= Selected text =

The merger will bring more than 650,000 members together for the first time under one trustee. This will mean that there will be around $19 billion of funds under this new body. That is a much more workable number in terms of governance and efficiency, and this is enhanced by having a large superannuation governing board. It is not about changing the schemes; the particular features and benefits of the schemes remain the same. I cannot stress that enough because I know for a fact that the opposition will go out there, as they have in other areas, and mislead people about the benefits, the entitlements and the governance provided for in the bill and the outcomes of the amendments. We just heard it from the shadow minister. He just came in here and told everybody, straight out, that the opposition are going to oppose these very good reforms that are supported by the military. They are going to oppose them because it suits their political agenda to do so; unfortunately, military and ex-military personnel will have to pay the price, as will Commonwealth civilian personnel.

These bills were developed with a particular priority of maintaining and protecting the features of those military superannuation schemes. As I have said—I cannot say it enough in this debate—specific additional issues were raised, considered and dealt with by key ex-service organisations, including the Returned and Services League. We have evidence of a strong commitment to recognise that unique military service and we have the backing of those organisations.

The amendments make changes to a range of things. I took particular note of what the shadow minister was saying and his concerns about the powers of the Minister for Finance and Deregulation or perhaps the Chief of the Defence Force and others who are members of the board. The reality is that the finance minister can only make certain changes if he consults with the Minister for Defence in relation to the appointment and termination of employer directors on the board. I do not see how anybody could argue against the finance minister having to consult. I would have thought that consultation with the defence minister in relation to specific appointees to the board is the sort of shared power you would want in a military superannuation scheme. I think that is a worthy aim. If this provision were not included in the legislation, I bet you anything you like that the opposition would come in here and say, ‘There’s no consultation by the government. They’re wielding power. They’re going to do this of their own volition and not consult with anybody.’ We actually are consulting. The finance minister must consult with the defence minister, which is a very sound move. Having more insight and expertise in the area of defence, the defence minister should be consulted by the finance minister in these very important matters.

= Material provided =
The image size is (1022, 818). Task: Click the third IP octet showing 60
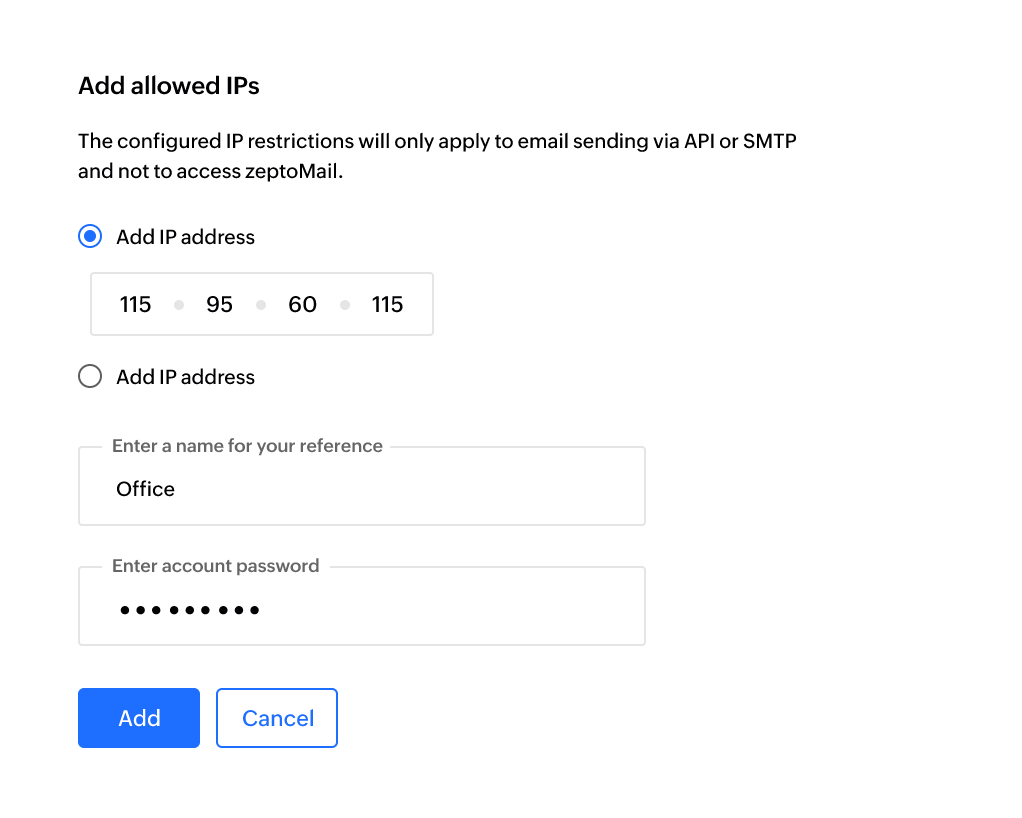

= Set task 1 =
In the superannuation merger speech, how many members will the merger bring together under one trustee?
= Set task 2 =
Continue the superannuation merger speech from its final sentence, keeping the speaker's voice and argument.

= Task response 1 =
More than 650,000 members.

= Task response 2 =
The changes go a few steps further. The Chief of the Defence Force also needs to consult with one or more relevant organisations in nominating member directors for appointment to the board—so there is another consultation process that needs to take place. These relevant organisations include organisations that promote the interests of the beneficiaries under the scheme, such as the RSL and other service and ex-service organisations. We have ensured that that consultation process involves not just the executive of government but also the executive of defence and the representative bodies of serving and ex-service personnel. That is the right way forward—these are the sorts of consultation processes needed to improve the system.

We also ensure that there is a requirement for at least one of the employee directors nominated by the Chief of the Defence Force to be present when the board is deliberating on an issue that relates to military schemes, which is an arrangement that does not exist at present. This is to ensure that they cannot be excluded and that the voice of the military is always present—it must be present.

I cannot understand the kind of waffle that we got from the shadow minister about how the military voice would somehow not be there when the military voice is clearly there through the Chief of the Defence Force, the structure of the board and the consultation process, as well as ensuring that at least one of those board members must be present in relation to any issue that relates to the military schemes, and also a change to the membership of the dedicated defence committee to prescribe to the chair of that committee that one of the directors also be on the board of the CSC. So not only is that taking place at a broader level but specifically on the board for the military superannuation schemes.

These are consistent changes to what takes place in the broader community and what takes place in Commonwealth Public Service superannuation schemes and are reflective of best practice. They are reflective of the best opportunity for military personnel to maintain and improve their access to superannuation and also their termination payments, to make sure that those are the maximum they possibly can be under the schemes. There are also a number of technical matters, but, having dealt with the substantive matters, I will leave the technical matters to one side.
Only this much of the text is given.